__ACTION ITEM__: Output the stretch of data from the line containing "Locate an element on the screen. Image" through the line containing "The height and width of the screenshot is (522, 780).", both included, as a JSON list of strings with one string per line. Leave out blank lines.

__SOURCE MATERIAL__:
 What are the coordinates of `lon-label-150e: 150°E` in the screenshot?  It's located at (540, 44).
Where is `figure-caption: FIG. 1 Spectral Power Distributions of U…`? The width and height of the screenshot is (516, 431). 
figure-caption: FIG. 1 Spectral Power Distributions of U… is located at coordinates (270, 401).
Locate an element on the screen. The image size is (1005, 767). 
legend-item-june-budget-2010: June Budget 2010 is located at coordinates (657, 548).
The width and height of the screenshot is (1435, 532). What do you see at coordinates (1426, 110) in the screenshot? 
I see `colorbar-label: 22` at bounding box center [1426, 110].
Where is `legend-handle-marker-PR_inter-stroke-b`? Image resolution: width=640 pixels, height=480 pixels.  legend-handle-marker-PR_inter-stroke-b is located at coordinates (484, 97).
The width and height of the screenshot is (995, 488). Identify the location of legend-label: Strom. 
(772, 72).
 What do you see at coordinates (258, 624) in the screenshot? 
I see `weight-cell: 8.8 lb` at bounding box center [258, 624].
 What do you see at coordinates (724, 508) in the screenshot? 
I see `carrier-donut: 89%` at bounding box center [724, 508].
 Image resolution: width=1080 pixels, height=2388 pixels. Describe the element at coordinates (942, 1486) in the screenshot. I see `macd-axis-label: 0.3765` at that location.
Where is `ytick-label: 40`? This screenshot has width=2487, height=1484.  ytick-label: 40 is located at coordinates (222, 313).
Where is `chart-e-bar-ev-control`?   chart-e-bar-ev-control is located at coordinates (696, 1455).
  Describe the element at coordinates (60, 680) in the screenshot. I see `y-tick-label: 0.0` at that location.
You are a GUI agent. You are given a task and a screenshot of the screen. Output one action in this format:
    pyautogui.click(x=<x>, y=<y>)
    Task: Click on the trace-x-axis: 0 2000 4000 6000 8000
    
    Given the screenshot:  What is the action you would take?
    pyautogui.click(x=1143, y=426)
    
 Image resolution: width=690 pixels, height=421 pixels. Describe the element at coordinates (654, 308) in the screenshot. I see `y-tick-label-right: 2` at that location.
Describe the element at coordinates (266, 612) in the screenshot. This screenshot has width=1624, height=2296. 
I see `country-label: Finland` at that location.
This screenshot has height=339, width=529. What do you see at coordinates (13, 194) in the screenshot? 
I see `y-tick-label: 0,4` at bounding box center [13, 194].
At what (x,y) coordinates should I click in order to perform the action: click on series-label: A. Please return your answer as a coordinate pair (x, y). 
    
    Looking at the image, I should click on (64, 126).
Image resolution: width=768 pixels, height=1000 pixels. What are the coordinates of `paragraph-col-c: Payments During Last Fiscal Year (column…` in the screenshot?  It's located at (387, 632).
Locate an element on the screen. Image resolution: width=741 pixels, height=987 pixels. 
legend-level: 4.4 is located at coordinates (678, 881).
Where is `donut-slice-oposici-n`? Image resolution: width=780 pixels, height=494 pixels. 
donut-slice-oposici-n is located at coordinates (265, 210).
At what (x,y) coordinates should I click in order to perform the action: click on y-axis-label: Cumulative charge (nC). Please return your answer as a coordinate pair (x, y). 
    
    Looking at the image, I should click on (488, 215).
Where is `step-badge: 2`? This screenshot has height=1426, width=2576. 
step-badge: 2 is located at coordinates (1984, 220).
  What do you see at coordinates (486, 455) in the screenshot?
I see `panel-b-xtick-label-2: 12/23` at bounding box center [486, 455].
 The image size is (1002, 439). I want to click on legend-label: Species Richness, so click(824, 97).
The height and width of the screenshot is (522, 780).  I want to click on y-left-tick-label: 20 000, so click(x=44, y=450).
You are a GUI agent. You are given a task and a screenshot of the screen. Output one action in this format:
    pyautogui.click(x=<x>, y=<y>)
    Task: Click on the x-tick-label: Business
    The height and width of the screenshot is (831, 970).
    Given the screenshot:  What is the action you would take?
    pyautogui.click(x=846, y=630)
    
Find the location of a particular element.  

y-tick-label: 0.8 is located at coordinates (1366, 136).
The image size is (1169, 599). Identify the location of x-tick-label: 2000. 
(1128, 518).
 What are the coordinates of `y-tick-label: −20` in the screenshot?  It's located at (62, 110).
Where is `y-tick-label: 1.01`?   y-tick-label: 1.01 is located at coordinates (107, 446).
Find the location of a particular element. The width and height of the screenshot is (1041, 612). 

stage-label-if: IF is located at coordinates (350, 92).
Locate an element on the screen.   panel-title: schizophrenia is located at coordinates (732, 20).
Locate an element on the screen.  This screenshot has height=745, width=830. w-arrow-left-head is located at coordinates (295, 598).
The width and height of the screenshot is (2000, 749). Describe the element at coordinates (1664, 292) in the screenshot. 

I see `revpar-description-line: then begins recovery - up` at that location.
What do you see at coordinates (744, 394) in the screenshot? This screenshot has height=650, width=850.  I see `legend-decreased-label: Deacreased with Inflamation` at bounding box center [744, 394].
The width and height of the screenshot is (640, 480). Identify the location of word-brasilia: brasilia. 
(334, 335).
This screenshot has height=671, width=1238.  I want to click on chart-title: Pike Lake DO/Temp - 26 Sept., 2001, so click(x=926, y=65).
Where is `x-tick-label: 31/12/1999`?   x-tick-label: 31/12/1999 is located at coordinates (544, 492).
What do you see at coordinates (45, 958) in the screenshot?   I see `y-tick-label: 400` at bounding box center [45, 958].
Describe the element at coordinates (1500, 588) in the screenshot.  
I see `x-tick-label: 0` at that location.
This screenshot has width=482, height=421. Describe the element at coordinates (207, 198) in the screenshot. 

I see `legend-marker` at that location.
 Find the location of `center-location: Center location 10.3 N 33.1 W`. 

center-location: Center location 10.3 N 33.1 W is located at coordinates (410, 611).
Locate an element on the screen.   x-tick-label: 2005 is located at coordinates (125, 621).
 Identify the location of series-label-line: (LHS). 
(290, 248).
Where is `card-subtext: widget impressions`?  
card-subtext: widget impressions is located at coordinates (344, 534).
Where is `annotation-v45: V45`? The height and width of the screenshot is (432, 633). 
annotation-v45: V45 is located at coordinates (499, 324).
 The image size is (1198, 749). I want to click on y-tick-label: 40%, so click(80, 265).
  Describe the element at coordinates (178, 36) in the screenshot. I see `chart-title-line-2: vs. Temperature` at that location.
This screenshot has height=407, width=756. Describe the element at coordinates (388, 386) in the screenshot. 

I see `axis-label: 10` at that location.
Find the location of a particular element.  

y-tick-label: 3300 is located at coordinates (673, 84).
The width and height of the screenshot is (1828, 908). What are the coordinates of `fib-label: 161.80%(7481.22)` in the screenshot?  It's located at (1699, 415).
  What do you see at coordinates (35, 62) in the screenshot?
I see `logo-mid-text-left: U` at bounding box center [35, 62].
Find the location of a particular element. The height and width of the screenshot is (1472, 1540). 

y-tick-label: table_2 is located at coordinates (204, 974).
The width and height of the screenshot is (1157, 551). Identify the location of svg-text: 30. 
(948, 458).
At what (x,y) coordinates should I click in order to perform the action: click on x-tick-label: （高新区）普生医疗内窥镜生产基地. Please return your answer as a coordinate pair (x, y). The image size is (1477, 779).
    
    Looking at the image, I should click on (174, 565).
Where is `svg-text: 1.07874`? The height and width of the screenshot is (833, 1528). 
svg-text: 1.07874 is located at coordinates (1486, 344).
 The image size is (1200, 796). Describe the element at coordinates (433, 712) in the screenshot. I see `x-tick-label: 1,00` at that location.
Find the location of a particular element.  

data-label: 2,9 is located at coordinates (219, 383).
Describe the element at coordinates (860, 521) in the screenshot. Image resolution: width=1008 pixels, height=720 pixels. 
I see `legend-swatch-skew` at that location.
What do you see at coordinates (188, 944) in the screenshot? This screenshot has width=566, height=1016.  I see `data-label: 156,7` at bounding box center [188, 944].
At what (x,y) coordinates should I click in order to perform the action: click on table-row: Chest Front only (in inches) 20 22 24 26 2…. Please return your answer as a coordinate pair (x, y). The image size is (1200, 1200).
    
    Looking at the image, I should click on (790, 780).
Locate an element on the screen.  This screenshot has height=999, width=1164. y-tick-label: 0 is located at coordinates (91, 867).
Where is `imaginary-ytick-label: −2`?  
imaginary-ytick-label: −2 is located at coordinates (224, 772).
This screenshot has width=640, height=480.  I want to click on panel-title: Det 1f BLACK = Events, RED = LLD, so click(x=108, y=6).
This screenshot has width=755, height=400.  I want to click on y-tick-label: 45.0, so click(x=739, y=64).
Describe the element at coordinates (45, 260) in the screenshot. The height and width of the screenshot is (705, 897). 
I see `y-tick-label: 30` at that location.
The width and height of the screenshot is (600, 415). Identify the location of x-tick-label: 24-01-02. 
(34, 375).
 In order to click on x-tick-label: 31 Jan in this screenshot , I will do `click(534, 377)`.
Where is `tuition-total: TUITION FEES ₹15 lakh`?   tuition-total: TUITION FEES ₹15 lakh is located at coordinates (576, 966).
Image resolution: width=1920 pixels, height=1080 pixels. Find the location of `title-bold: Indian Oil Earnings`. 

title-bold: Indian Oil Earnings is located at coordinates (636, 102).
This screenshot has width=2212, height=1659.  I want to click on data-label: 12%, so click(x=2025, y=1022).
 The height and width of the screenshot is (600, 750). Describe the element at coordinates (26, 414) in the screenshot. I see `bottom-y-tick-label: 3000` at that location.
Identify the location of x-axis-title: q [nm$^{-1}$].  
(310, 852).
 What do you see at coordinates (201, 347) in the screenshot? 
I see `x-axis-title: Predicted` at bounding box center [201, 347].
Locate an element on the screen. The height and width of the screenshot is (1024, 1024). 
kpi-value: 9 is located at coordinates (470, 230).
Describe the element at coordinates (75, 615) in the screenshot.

__EXERCISE OUTPUT__:
[
  "Locate an element on the screen. Image resolution: width=741 pixels, height=987 pixels. ",
  "legend-level: 4.4 is located at coordinates (678, 881).",
  "Where is `donut-slice-oposici-n`? Image resolution: width=780 pixels, height=494 pixels. ",
  "donut-slice-oposici-n is located at coordinates (265, 210).",
  "At what (x,y) coordinates should I click in order to perform the action: click on y-axis-label: Cumulative charge (nC). Please return your answer as a coordinate pair (x, y). ",
  "    Looking at the image, I should click on (488, 215).",
  "Where is `step-badge: 2`? This screenshot has height=1426, width=2576. ",
  "step-badge: 2 is located at coordinates (1984, 220).",
  "  What do you see at coordinates (486, 455) in the screenshot?",
  "I see `panel-b-xtick-label-2: 12/23` at bounding box center [486, 455].",
  " The image size is (1002, 439). I want to click on legend-label: Species Richness, so click(824, 97).",
  "The height and width of the screenshot is (522, 780).  I want to click on y-left-tick-label: 20 000, so click(x=44, y=450)."
]